M BUZZ CRAZE NEWS
// general

Convert PDF or FDF to CSV?

By Emma Johnson

It seems crazy, but while Libre Base can export a form as PDF, there is no way to import the completed form data from the PDF into Libre Base.

One idea is to extract PDF form data to FDF (or unfriendly CSV) and then convert that to a friendly CSV at which point one can copy and paste CSV data into Libre Base.
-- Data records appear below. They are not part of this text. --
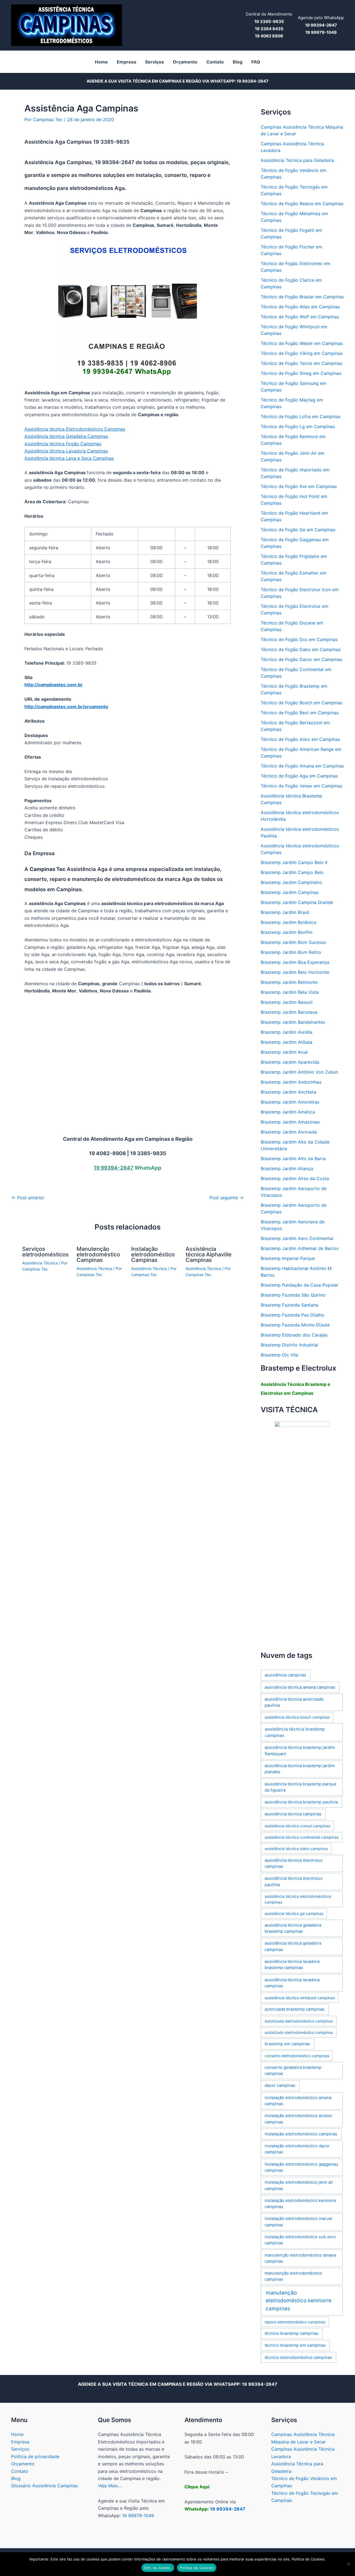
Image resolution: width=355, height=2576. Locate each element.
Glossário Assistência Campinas (44, 2485)
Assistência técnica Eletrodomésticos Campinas (74, 429)
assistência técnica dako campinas (296, 1848)
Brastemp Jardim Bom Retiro (291, 952)
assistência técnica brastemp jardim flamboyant (300, 1750)
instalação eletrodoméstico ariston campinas (298, 2118)
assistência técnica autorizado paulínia (294, 1702)
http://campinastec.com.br (53, 684)
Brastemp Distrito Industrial (289, 1345)
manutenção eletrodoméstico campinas (293, 2276)
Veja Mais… (109, 2485)
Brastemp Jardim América (288, 1112)
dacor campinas (280, 2085)
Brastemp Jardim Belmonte (289, 982)
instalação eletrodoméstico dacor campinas (297, 2149)
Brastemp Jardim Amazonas (290, 1122)
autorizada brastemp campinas (294, 2009)
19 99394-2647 (252, 81)
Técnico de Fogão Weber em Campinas (302, 343)
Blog (16, 2478)
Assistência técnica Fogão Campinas (62, 443)
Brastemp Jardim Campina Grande (297, 902)
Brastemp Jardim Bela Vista (290, 992)
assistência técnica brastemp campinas (295, 1732)
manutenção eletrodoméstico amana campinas (300, 2258)
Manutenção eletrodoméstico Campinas (98, 1254)
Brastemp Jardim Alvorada (289, 1132)
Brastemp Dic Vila (279, 1355)
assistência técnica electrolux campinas (294, 1863)
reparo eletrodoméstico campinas (295, 2322)
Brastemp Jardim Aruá (284, 1052)
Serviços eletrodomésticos (45, 1252)
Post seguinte (226, 1197)
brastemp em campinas (287, 2043)
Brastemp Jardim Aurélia (286, 1032)
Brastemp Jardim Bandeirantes (293, 1022)
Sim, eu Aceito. (157, 2567)
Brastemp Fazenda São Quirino (293, 1295)
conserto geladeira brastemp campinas (293, 2070)
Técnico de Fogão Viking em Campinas (302, 353)
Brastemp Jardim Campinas (290, 892)
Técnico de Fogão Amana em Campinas (302, 766)
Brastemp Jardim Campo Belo (292, 872)
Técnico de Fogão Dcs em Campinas (299, 639)
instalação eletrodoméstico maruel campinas (298, 2221)
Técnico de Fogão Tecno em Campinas (301, 363)
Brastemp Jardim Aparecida (290, 1062)
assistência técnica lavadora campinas (292, 1982)
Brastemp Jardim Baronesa (289, 1012)
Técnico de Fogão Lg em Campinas (298, 426)
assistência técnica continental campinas (302, 1837)
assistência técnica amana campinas (300, 1687)
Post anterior (28, 1197)
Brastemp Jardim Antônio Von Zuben (299, 1072)
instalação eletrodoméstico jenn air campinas (299, 2185)
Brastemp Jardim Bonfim (287, 932)
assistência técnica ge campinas (294, 1913)
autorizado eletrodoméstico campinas (299, 2032)
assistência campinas (285, 1675)
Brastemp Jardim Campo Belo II (294, 862)
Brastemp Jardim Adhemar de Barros (299, 1248)
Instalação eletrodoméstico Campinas (153, 1254)
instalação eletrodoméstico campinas (301, 2134)
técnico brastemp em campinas (295, 2345)
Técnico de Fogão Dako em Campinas (301, 649)
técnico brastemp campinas (291, 2333)
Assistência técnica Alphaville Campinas (209, 1254)
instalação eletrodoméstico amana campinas (298, 2100)
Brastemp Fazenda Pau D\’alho (292, 1315)
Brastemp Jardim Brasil (285, 912)
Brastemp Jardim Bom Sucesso (293, 942)
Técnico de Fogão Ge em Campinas (298, 529)
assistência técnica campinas (293, 1814)
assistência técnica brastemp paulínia (301, 1802)
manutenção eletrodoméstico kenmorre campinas (298, 2301)
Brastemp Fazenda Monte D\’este (295, 1325)
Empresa (20, 2442)
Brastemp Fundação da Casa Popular (299, 1285)
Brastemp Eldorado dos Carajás (294, 1335)
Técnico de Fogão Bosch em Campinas (301, 702)
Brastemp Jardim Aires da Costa (295, 1178)
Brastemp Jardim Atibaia (286, 1042)
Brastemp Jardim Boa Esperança (295, 962)
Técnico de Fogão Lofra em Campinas (301, 416)
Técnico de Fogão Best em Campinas (300, 712)
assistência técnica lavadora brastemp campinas (292, 1964)
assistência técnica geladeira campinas (293, 1946)
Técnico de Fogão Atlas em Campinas (300, 306)
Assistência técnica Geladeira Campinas (66, 436)
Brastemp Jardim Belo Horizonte (295, 972)
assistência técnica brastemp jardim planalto (300, 1768)
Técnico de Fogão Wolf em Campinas (300, 316)
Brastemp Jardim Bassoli (287, 1002)
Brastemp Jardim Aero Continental (297, 1238)
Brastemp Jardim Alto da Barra (293, 1158)
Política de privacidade (35, 2456)
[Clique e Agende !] (302, 1532)
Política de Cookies (197, 2567)
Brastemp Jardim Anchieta (288, 1092)
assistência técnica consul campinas (297, 1825)
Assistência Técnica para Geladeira (297, 160)
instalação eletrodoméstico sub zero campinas (300, 2239)
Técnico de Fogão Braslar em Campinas (302, 296)
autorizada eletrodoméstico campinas (299, 2021)
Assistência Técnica (40, 1263)
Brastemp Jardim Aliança (287, 1168)
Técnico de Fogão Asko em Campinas (300, 739)
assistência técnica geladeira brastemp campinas (293, 1928)
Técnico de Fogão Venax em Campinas (301, 786)
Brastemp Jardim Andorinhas (291, 1082)
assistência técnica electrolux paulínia (294, 1881)
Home (17, 2434)
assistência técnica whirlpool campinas (300, 1997)
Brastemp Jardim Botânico (288, 922)
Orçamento (22, 2463)
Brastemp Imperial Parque (288, 1258)
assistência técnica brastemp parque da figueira (300, 1787)
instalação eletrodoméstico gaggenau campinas (301, 2167)
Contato (19, 2471)
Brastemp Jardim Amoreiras (290, 1102)
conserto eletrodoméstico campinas (297, 2055)
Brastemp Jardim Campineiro (291, 882)
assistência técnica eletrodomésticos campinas (298, 1899)
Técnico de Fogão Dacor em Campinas (301, 659)
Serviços (20, 2449)
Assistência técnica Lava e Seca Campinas (69, 458)
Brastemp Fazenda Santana (289, 1305)
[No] (348, 2564)
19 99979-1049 (138, 2515)
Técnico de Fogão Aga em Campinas (299, 776)
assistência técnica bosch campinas (297, 1717)
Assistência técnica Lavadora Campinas (66, 451)
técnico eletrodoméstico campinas (298, 2357)
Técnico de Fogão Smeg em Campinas (301, 373)
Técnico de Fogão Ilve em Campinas (299, 486)
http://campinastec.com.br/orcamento (66, 706)
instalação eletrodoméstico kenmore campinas (300, 2203)
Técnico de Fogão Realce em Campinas (302, 203)
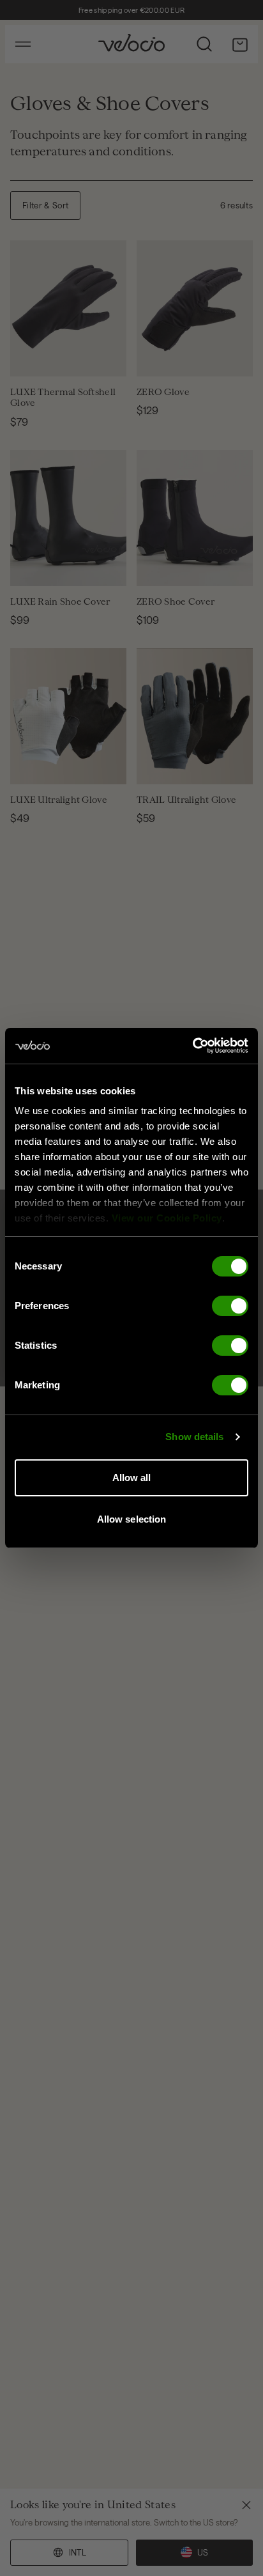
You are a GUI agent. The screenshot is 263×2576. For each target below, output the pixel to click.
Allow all (131, 1477)
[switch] (230, 1306)
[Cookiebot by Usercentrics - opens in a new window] (192, 1045)
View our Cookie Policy (167, 1218)
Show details (194, 1436)
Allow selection (132, 1519)
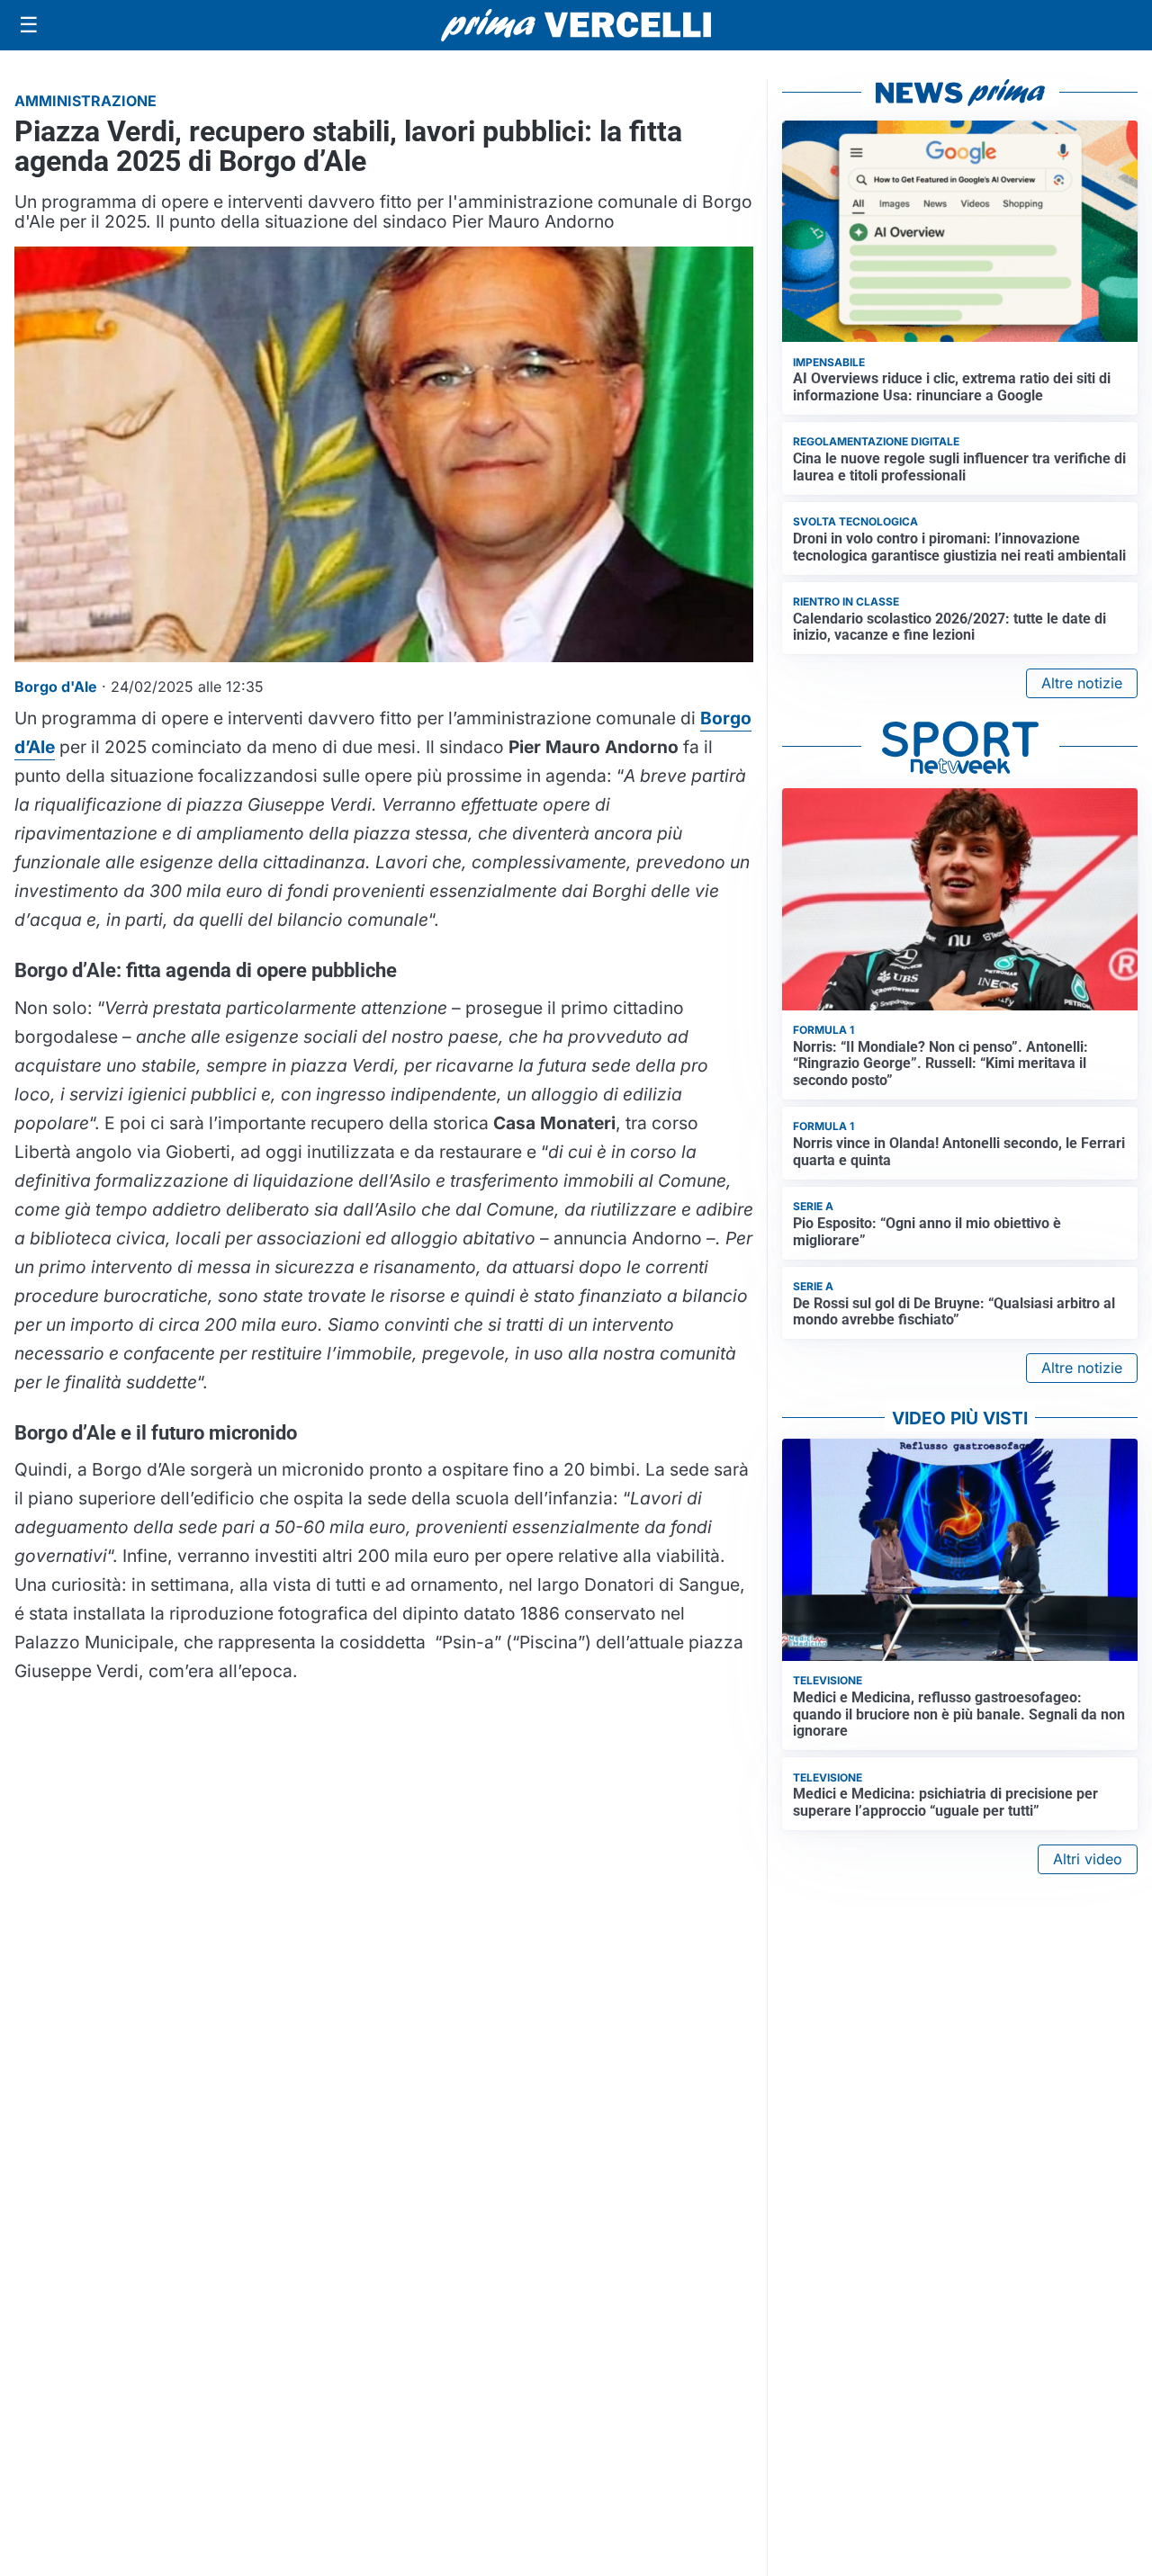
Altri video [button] (1087, 1859)
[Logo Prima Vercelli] (576, 25)
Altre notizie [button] (1081, 683)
  • How can I convert a PDF, FDF, or unfriendly CSV file to a friendly CSV with:
    • Row 1: "FieldName1, FieldName2, ..."
    • Row 2: "Value1, Value2, ..."

Useful files on Ge.tt until 2015,02,25:

  1. Super basic blank pdf with "Submit format" as FDF
    • Libre Base > Forms > Edit > Open Database Object --> File > Export as PDF
  2. Filled PDF made from (1)
    • Type data manually
  3. Extracted CSV data from (2)
    • pdftk filled_form-submit_format_fdf.pdf dump_data_fields output filled_form.csv
  4. Extracted FDF data from (2)
    • pdftk filled_form-submit_format_fdf.pdf generate_fdf output filled_form.fdf

*Note: You can also use Libre Base to export a blank form as XML or HTML, but I don't know how to input data into those files nor import that data back into Base.

11

3 Answers

How to convert FDF to CSV?

Option A:

awk -F "[()]" '{ if ($1=="/V ") value[$2];} \ END {printf( "CompanyName\tEmailAddress\t\tCountryOrRegion\n" ); \ for (x in value)printf("%s\t", x);print "" ; \ }' filled_form.fdf > filled_form.CSV

Option B:

grep -oP '(?<=\/T \(txt).*(?=\))' filled_form.fdf |awk '{ORS=(NR%3?",":RS)}1'; \
grep -oP '(?<=\/V \().*(?=\))' filled_form.fdf |awk '{ORS=(NR%3?",":RS)}1'; 

Short version of above command would be:

paste -sd, <(grep -oP '(?<=\/T \(txt).*(?=\))' filled_form.fdf) <(grep -oP '(?<=\/V \().*(?=\))' filled_form.fdf)

Option C:

awk 'NR%2==0{type[$0]} NR%2{value[$0]} END{for (x in type)printf("%s\t", x);print "" ;for (y in value)printf("%s\t", y);print "" ;}' <(grep -oP '(?<=\/T \(txt|\/V \().*(?=\))' filled_form.fdf)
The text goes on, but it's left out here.